主子|清军入关后旗主与旗人之间仍有主仆关系,该关系阻碍了社会发展

嘉道时期,礼亲王府的昭梿曾叙述:入关后“诸王分将之旗有五:曰正红、曰镶白、曰镶红、曰正蓝、曰镶蓝,其五旗户籍,皆为王公僚属,沿左氏人有十等之制,递为臣仆”。昭梿所说的下五旗旗人皆为宗室王公之“僚属”、“臣仆”,就是指的他们之间的主属关系,它是入关前旗人对领主王公私隶性关系的残留,是它的延续存在,主要表现在以下方面。
首先,是主奴性的私隶关系。
入关后,下五旗王公的属下旗人,由于在社会等级结构中具有身份上的特殊性,所以在文献上又有专门的称呼——“哈哴阿”,满文为“harangga”,“从属者”之义。对领有他们的宗室王公乃至其家属,仍称“属主”“管主”,俗称“主子”“主”。

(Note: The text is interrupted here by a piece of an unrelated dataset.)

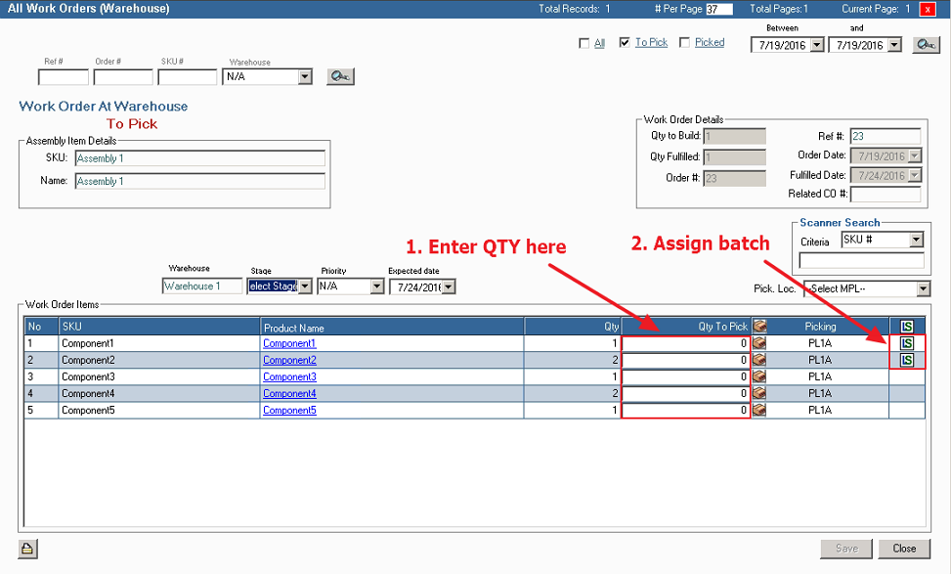
Task: Click the lock icon at bottom left
Action: click(26, 548)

他们在主子跟前要自称“奴才”,即使是身为中央或地方大员者也要这样称呼。康熙年间,隶属于镶白旗雍亲王胤禛的四川巡抚年羹尧,在给胤禛的信中没有自称奴才,便遭到主子胤禛的痛斥,指责他是“藐视本门主子”,并训诫他:“祖宗制度,各王门旗属,主仆称呼”,“莫不皆称主子、奴才”,“且汝父称奴才,汝兄称奴才,汝父岂非封疆大吏乎”。

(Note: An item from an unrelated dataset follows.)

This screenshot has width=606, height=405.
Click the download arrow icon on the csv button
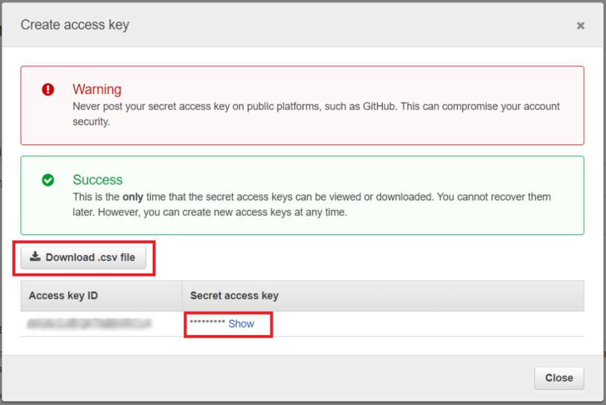pos(35,256)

康熙初曾在京滞留的进士储方庆还据其所见,以汉军旗人官员为例,对二者之间的主仆名分及哈哴阿的低贱性做过更生动的叙述:“至于满、汉之外,复有汉军一途,其仕之尊显者亦列于公孤之选。然位虽尊于天家,而名仍隶于私室,方得其位之时,非不赫然贵矣,一遇其主,则俯首帖耳,执役之不眼,举人世可卑可贱之事恒视为固然,而不敢稍有所抵牾。”

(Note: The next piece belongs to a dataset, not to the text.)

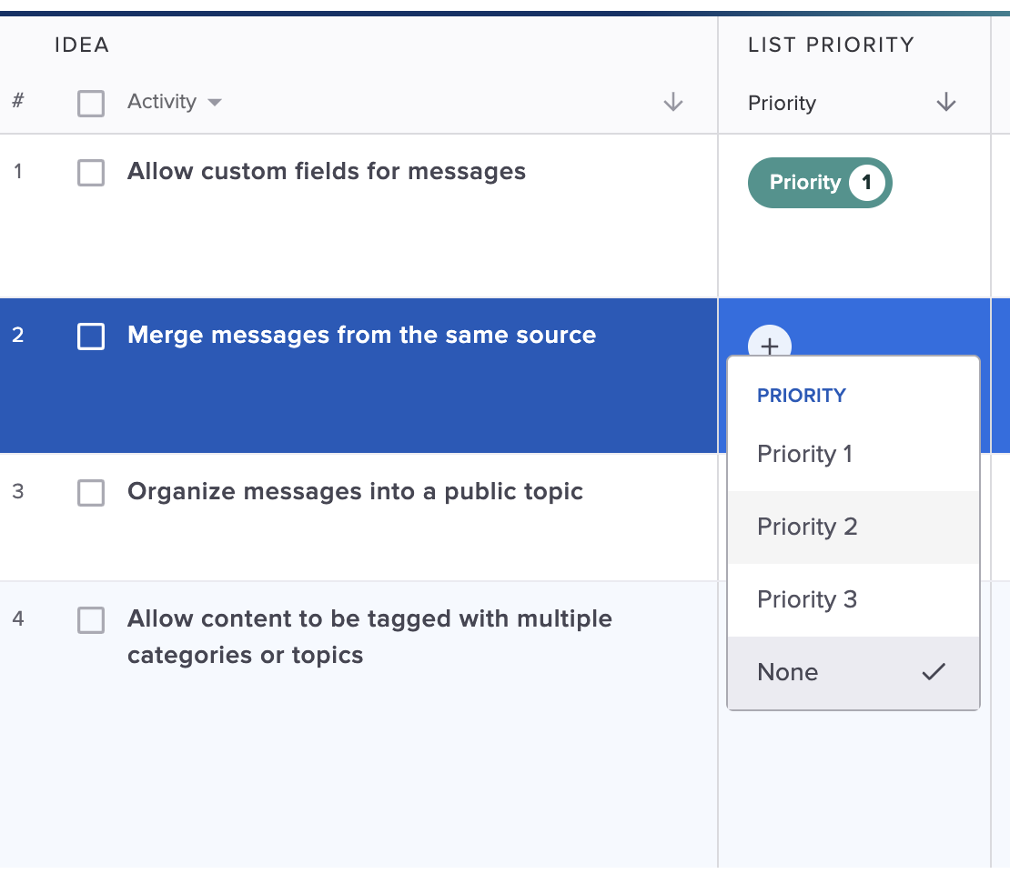Open idea Organize messages into public topic
The image size is (1010, 884).
[x=355, y=492]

这些汉军旗人虽然在朝廷为官,有些人甚至“列于公孤之选”,极人臣之贵,可是“一遇其主”便俯首帖耳,唯命是从“而不敢稍有所抵牾”,且“执役之不暇”,将侍奉主人之贱役“恒视为固然”,自认为是分所当然,为何如此?
其原因,正是因为他们在官场或社会中地位虽尊,却又“隶于私室”,是王公主子私人的卑下奴才,所以在主子面前不得不如此。身为哈哴阿的官员若犯严重罪行,则进一步降其身份为更低等的家奴,而且仍如入关前一样,给原主子家为奴。雍正以前,这类事经常出现。
如顺治五年(1648年)七月,怀来兵备道道员朱永旺只因“抗摄政王令,不饲牛”,便被革职、鞭五十,然后“给本主多罗贝勒勒克德浑家为奴”。顺治十七年(1660年)八月,巡抚朱衣助降敌后又逃回,免其死罪后“仍交与该王为奴”。
康熙二十二年(1683年)三月,兵部等衙门拟将触犯军法的总兵官朱衣客处斩,康熙帝下令:“朱衣客着从宽免死,给与该主为奴。”当时还有罚入辛者库之制,所谓入辛者库,是入于包衣管领下为奴,使其为主子服贱役。如康熙四十八年(1709年)正月,护军统领赵赖(满人)因保皇太子胤礽时推病不到,康熙命将赵赖革职,“交该管主,令入辛者库当下贱差使”。同样,雍正十一年(1733年)七月,庄亲王胤禄属下査尔布获罪,其一家四口也是“入该管和硕庄亲王之包衣辛者库”。